VI.             Solusi
Pemberantasan Tuberkulosis secara efektif diuraikan sebagai berikut :
1. Melenyapkan sumber infeksi, dengan:
a. Penemuan penderita sedini mungkin.
b. Isolasi penderita sedemikian rupa selama masih dapat menularkan.
C. Segara diobati.
2. Memutuskan mata rantai penularan.
3. Pendidikan kesehatan kepada masyarakat tentang penyakit Tuberkulosis paru.
Untuk memberantas penyakit Tuberkulosis paru kita harus mampu mempengaruhi unsur-unsur seperti manusia, perilaku dan lingkungan serta memperhitungkan interaksi dari ketiga unsur tersebut.
Menurut Rajagukguk (2008), yang mengutip penelitian Entjang keberhasilan usaha pemberantasan Tuberkulosis paru juga tergantung pada:
a. Keadaan sosial ekonomi rakyat. Makin buruk keadaan sosial ekonomi masyarakat, sehingga nilai gizi dan sanitasi lingkungan jelek, yang mengakibatkan rendahnya daya tahan tubuh mereka sehingga mudah menjadi sakit bila tertular Tuberkulosis.

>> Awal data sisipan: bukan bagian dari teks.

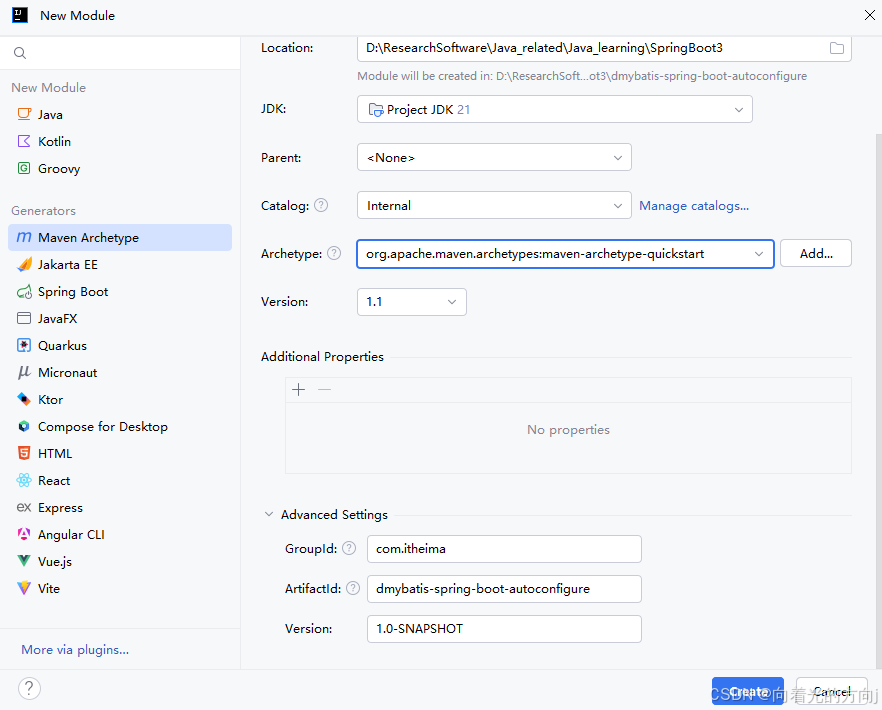Select Maven Archetype generator
The height and width of the screenshot is (710, 882).
(x=88, y=238)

b. Kesadaran berobat si penderita Kadang-kadang walaupun penyakitnya agak berat si penderita tidak merasa sakit, sehingga tidak mau mencari pengobatan.
c. Pengetahuan penderita, keluarga dan masyarakat pada umumnya tentang penyakit Tuberkulosis.

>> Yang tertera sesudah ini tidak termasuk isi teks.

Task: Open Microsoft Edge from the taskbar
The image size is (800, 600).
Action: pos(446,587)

Makin rendah pengetahuan penderita tentang bahaya penyakit Tuberkulosis untuk dirinya, keluarga dan masyarakat sekitarnya makin besar pula bahaya si penderita sebagai sumber penularan penyakit, baik dirumah maupun tempat pekerjaannya untuk keluarga dan orang disekitarnya.

VII.           Daftar Pustaka
Abdurrahman Ginting. 2008. Esensi Praktis Belajar dan Pembelajaran. Bandung: Humaniora.
Badan Pusat Statistik, 2017. Statistik Kesejahteraan Rakyat 2017, Jakarta.
Darmanto, D. (2014). Repirology. Edisi 2. Jakarta: Penerbit Buku Kedokteran
Departemen Kesehatan RI. 2008. Profil kesehatan Indonesia 2007. Jakarta : Depkes RI Jakarta.
Melisa. (2012). Hubungan Dukungan Sosial dengan Kualitas Hidup pada Pasien Tuberkulosis Paru di Poli Paru BLU RSUP PROF.DR.R.D Kandou Manado. Ejournal Keperawatan (E-KP) Volume 1 No 1.
Rajagukguk, Fitriani, 2008. Gambaran Perilaku Dan Sanitasi Perumahan Penderita Tuberkulosis Paru Di Kecamatan Simanindo Kabupaten Samosir Tahun 2007. Skripsi Mahasiswa FKM USU, Medan.
Widoyono. 2008.Penyakit Tropis, Epidemiologi, Penularan, Pencegahan dan Pemberantasannya.Jakarta : Erlangga.
WHO, 2017. Global Tuberculosis Report 2017, Jenewa.